The department also signalled changes to the separate Sex Discrimination Act aimed at safeguarding LGBTQI students – reportedly agreed to by Prime Minister Scott Morrison in exchange for four moderate Liberal backbenchers’ support of the religious discrimination bill – would be delayed.
The Religious Discrimination Bill would not affect the operation of the Sex Discrimination Act, the department wrote, with existing exemptions for religious schools to remain intact pending the outcome of an Australian Law Reform Commission inquiry, due to report back 12 months after the bill passes.
Section 38.3 of the Sex Discrimination Act, which the backbenchers want removed, allows religious schools to discriminate against another person because of sexual orientation, gender identity, marital or relationship status or pregnancy.
Mr Morrison wants the Religious Discrimination Bill to be passed before the election, but religious schools, teacher’s unions and advocacy groups remain at loggerheads over the reform.
Association of Heads of Independent Schools of Australia chief executive Beth Blackwood told Thursday’s hearing that while the organisation supports the “move to protect religious freedom in Australia … we don’t fully support the bill in its current form”.
“We are concerned about social cohesion,” Ms Blackwood said, calling for the establishment of a religious discrimination commissioner ahead of, and separate to, the bill’s passage, as “an opportunity for more dialogue” around issues like how to define a statement of religious belief.
Leaving this question to the courts would only continue “to politicise religious freedom”, she said.
The Sydney Anglican church in its submission defended the Christian school reported to have sacked teacher Stephanie Lentz for her belief “that a person can be Christian and gay”, saying this was not the same as terminating her employment because of her sexuality.
Australian Catholic Bishops Conference president Archbishop Peter Comensoli told the hearing parents wanted their children to receive “a good education in the context of Catholic faith and culture” and that schools must remain free to employ staff “in accordance with the ethos of the organisation.”
Independent Education Union assistant federal secretary Christine Cooper said many teachers whose lifestyles were at odds with the doctrine upheld by the religious schools they worked for were living in fear.
In its submission to the inquiry, the union revealed that a survey found almost a third of teachers at Catholic schools and one-sixth of those working at independent schools had experienced discrimination related to their marital, relationship or parental status.
One teacher reported being denied time off to care for, and then grieve, their dying partner, while others described being discriminated against over their single parent status, decision to undergo IVF or return to work months after having a baby.
Teachers with same-sex partners or who identified as LGBTQI said they were pressured to hide the truth about their personal lives.
“The element of fear that exists in our schools can’t be ignored, in these schools where employers seek to use discriminatory practices,” Ms Cooper told the hearing.

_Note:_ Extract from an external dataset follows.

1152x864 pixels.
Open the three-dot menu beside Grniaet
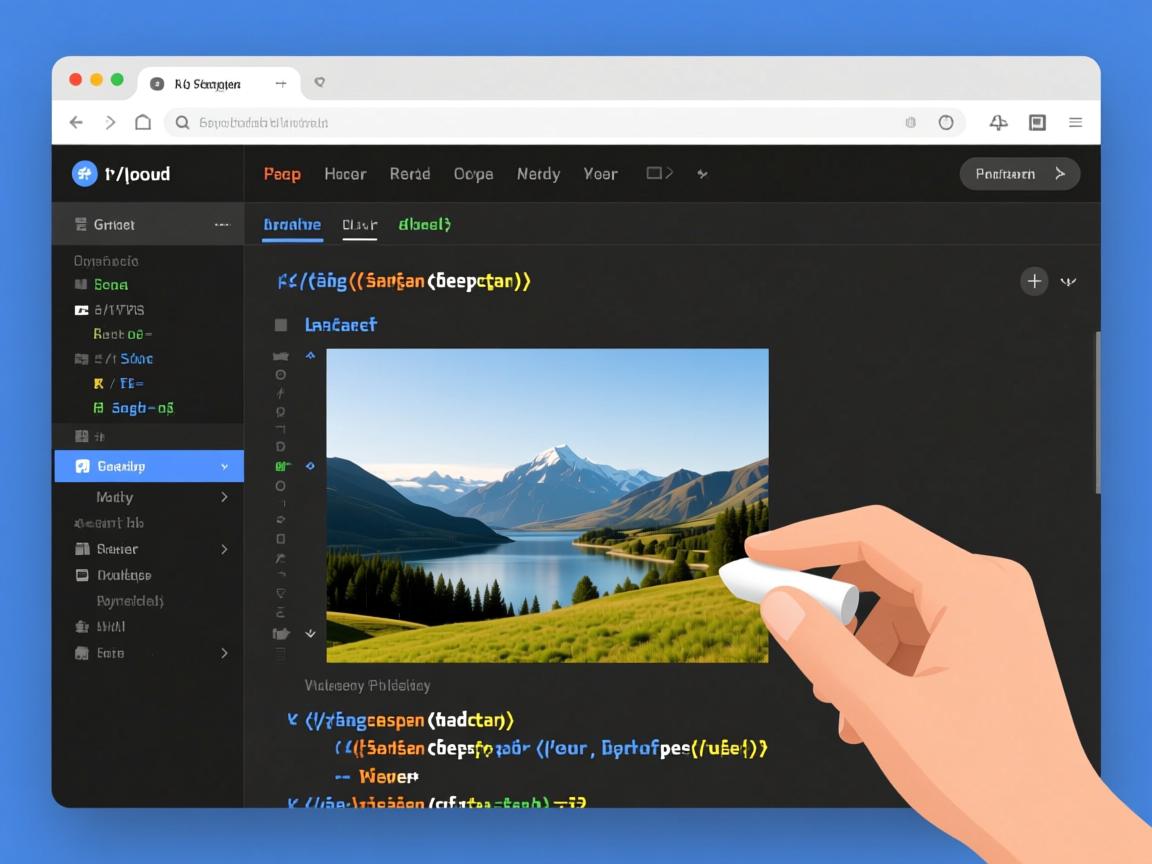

Employer peak body AI Group said in a submission to the inquiry the revised bill was an improvement on earlier drafts, but further changes were needed to ensure employers could “maintain appropriate standards of conduct in the workplace”.
The bill in its current form would not allow employers to “address any inappropriate workplace conduct engaged in on the basis of an employee’s religious belief and activity”, such as unwelcome proselytism in the workplace, the submission said.
“Section 39 in the bill should be amended to enable employers to take reasonable management action to deal with unreasonable religious activity in the workplace,” AI Group chief executive Innes Willox said.